I would ideally like to make another column of the table equivalent to

[(4+556)!(4+770)!(770+37000)!(556+37000)!]/[4!(556!)770!(37000!)(4+556+770+37000)!]

for the first row of data, and so on and so forth for each row of the table.

I know how to do a fisher test in R for simple 2x2 tables, but I wouldn't know how I would apply the fisher.test() function to each row of a large table. I also can't use an excel formula because the numbers get so big with the factorials that they reach excel's digit limit and result in a #NUM error. What's the best way to simply complete this?
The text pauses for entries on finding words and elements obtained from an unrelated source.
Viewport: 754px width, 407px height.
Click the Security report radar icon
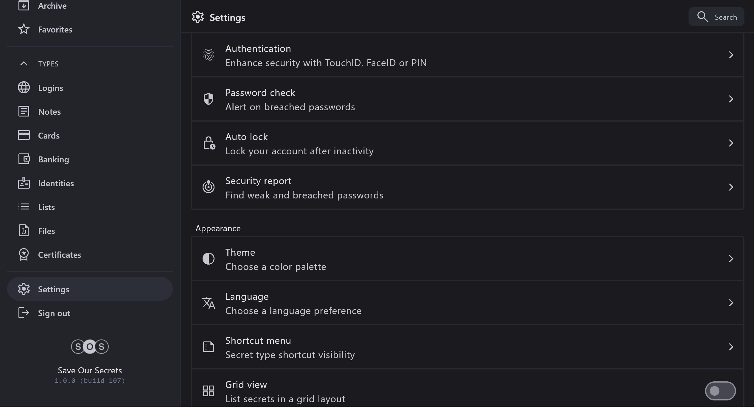coord(209,187)
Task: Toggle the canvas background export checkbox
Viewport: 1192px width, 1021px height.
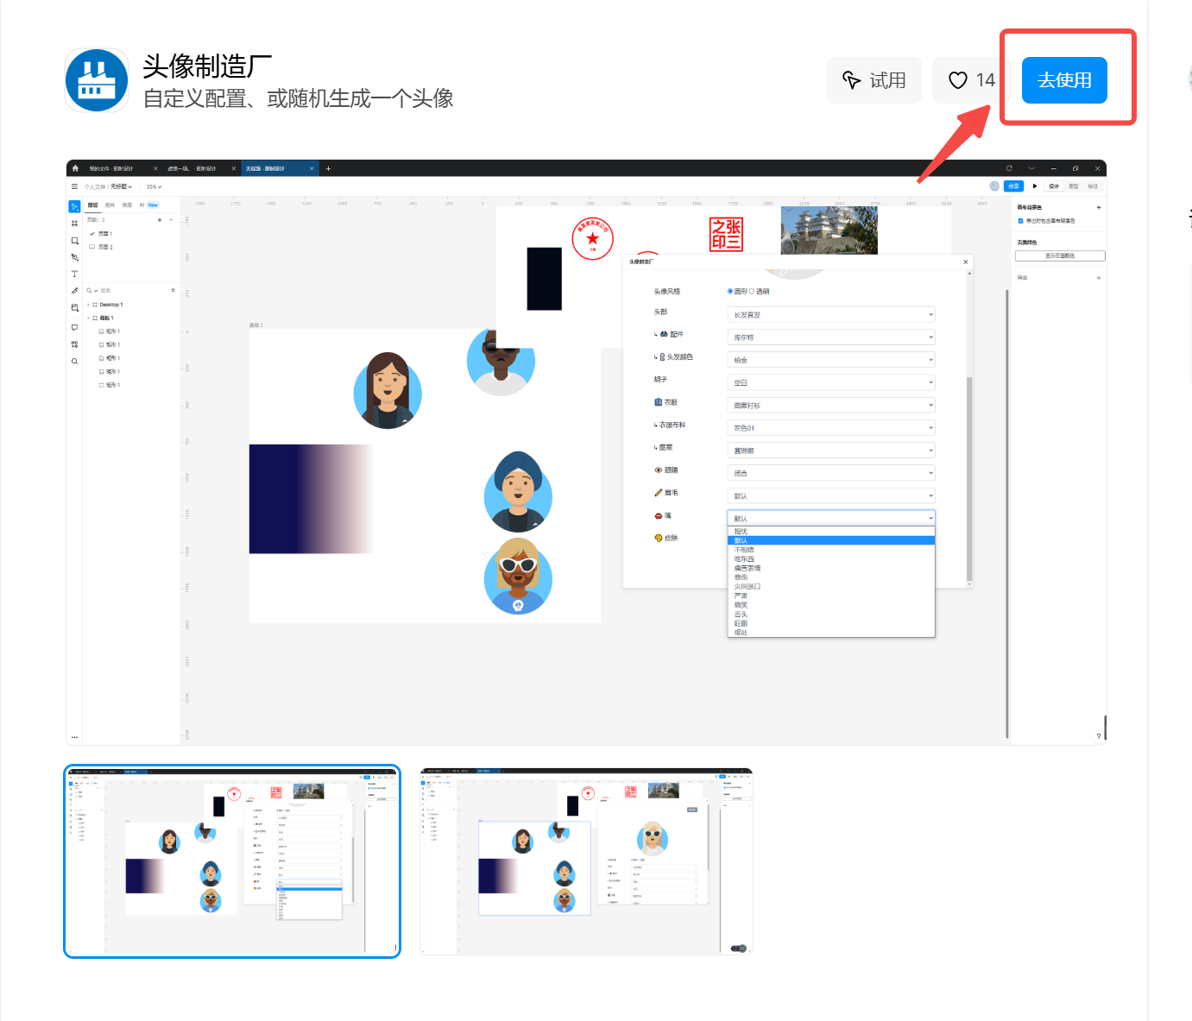Action: pos(1020,221)
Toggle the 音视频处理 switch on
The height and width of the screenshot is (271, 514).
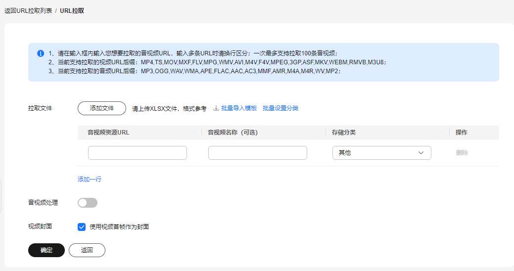[88, 203]
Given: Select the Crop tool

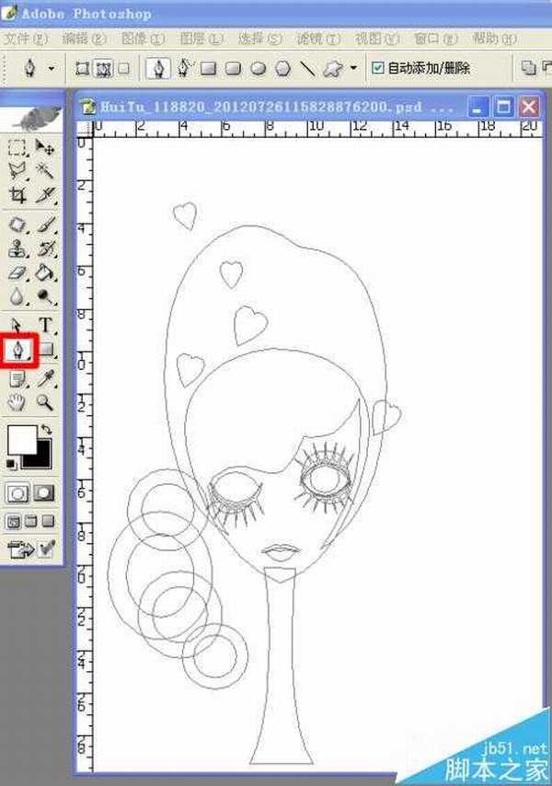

Thanks in advance!


Solution

  • Beginning with a tab-delimited text file on desktop (table.txt) with the same format as shown in the stem question

    if(!require(psych)){install.packages("psych")}
    
    multiFisher = function(file="Desktop/table.txt", saveit=TRUE, 
                           outfile="Desktop/table.csv", progress=T,
                           verbose=FALSE, digits=3, ... )
      
    {
    
    require(psych)
    
    Data = read.table(file, skip=1, header=F,
                      col.names=c("Gene", "MD", "WTD", "MC", "WTC"), ...)
    
    if(verbose){print(str(Data))}
    
    Data$Fisher.p   = NA
    Data$phi        = NA
    Data$OR1        = format(0.123, nsmall=3)
    Data$OR2        = NA
    
    if(progress){cat("\n")}
    
    for(i in 1:length(Data$Gene)){
      
      Matrix = matrix(c(Data$WTC[i],Data$MC[i],Data$WTD[i],Data$MD[i]), nrow=2)
      
      Fisher = fisher.test(Matrix, alternative = 'greater')
    
      Data$Fisher.p[i] = signif(Fisher$p.value, digits=digits) 
    
      Data$phi[i] = phi(Matrix, digits=digits)
      
      OR1 = (Data$WTC[i]*Data$MD[i])/(Data$MC[i]*Data$WTD[i])
      OR2 = 1 / OR1
      
      Data$OR1[i] = format(signif(OR1, digits=digits), nsmall=3)
      
      Data$OR2[i] = signif(OR2, digits=digits)
      
      if(progress) {cat(".")}
    
    }  
    
    if(progress){cat("\n"); cat("\n")}
    
    if(saveit){write.csv(Data, outfile)}
    
    return(Data)
    
    }
    
    multiFisher()